WHAT NEEDS TO BE DONE – Exclude pictures; retype the lines below from the line containing "Given: Click the clock icon in header" through the end of the records, both ends kept.

INFORMATION –
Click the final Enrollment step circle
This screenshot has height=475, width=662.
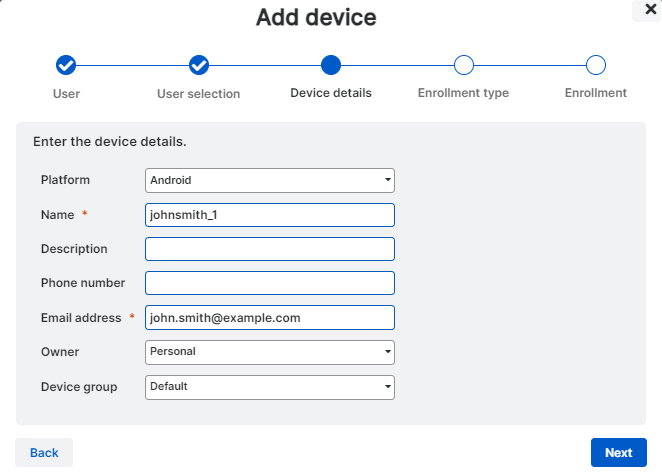coord(596,65)
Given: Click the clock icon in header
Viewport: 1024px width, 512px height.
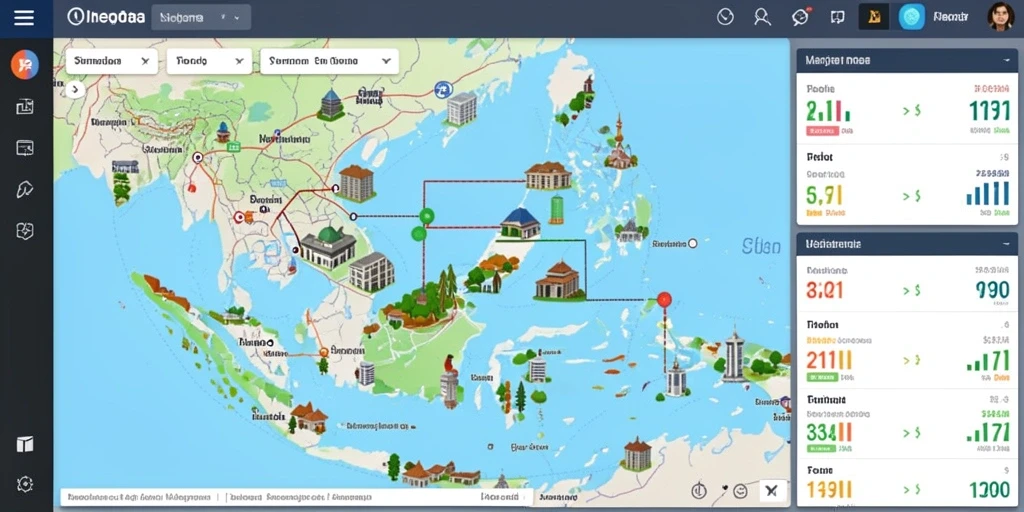Looking at the screenshot, I should pos(725,17).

TASK OUTPUT –
Given: Click the clock icon in header
Viewport: 1024px width, 512px height.
Looking at the screenshot, I should pos(725,17).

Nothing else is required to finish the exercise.